バンク・オブ・アメリカ(BofA)グローバル・リサーチのストラテジストは最近のリポートで、今年前半は弱気ポジションがリスク資産にとって「強い追い風」だったが、後半は「そうではない」と述べた。
同行のファンドマネジャーを対象とした調査によると、8月の現金配分比率は4.8%に低下し、過去21カ月で最低となった。この比率が5%を超えると「買い」とする投資指標は「中立」に変わった。調査ではまた、ファンドマネジャーの間で2022年2月以降最も弱気な見方が少なかったことも分かった。
米個人投資家協会(AAII)の調査によれば、個人投資家の弱気度は22年9月の半分の水準でしかない。
ハイ・マウント・リサーチのストラテジスト、ウィリー・デルウィッチ氏は「今年初めの市場には悲観論が多く、悲観論から楽観論への転換が相場上昇の原動力となった」と分析。ただ「過度な悲観から過度な楽観に急速に転換した」ためスピード調整が起きているとした。
米連邦準備理事会(FRB)がどれだけ長い期間、政策金利を現在の高水準で維持するつもりなのかについて手掛かりを得るため、投資家は米経済シンポジウム(ジャクソンホール会議)でパウエルFRB議長が25日に行う講演に注目している。

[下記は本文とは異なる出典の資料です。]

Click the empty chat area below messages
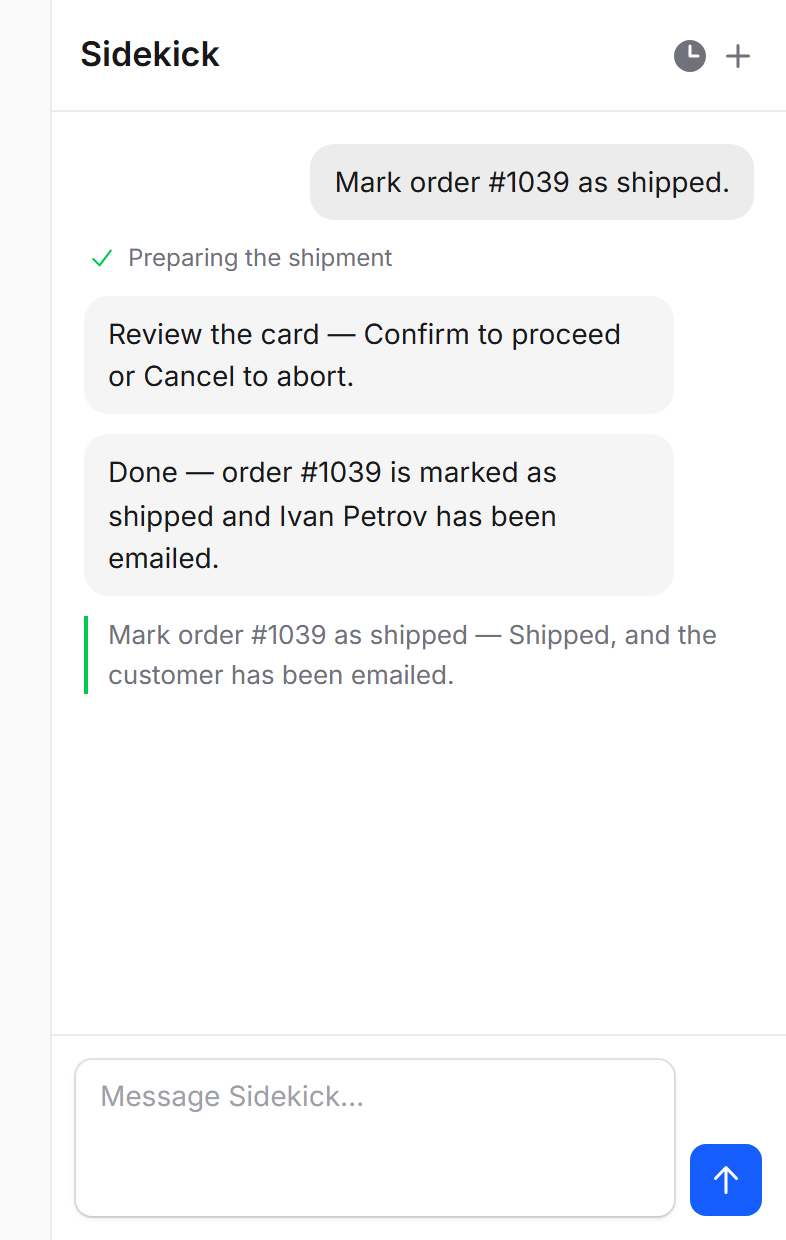Image resolution: width=786 pixels, height=1240 pixels. 419,860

一方、米国債利回りの上昇によって株式の割高感が意識され、その魅力が薄れる可能性がある。同時に、経営難に陥っている中国不動産開発大手の中国恒大集団が米連邦破産法15条の適用を申請したことで、中国の不動産不況の深刻化や景気への影響について懸念が強まっている。
LPLファイナンシャルのチーフグローバルストラテジスト、クインシー・クロスビー氏は、これらの要因によって「市場は特に脆弱になっている」とし、米企業が10月に第3・四半期決算を発表し始めるまで、株価は不安定な状態が続くと予想した。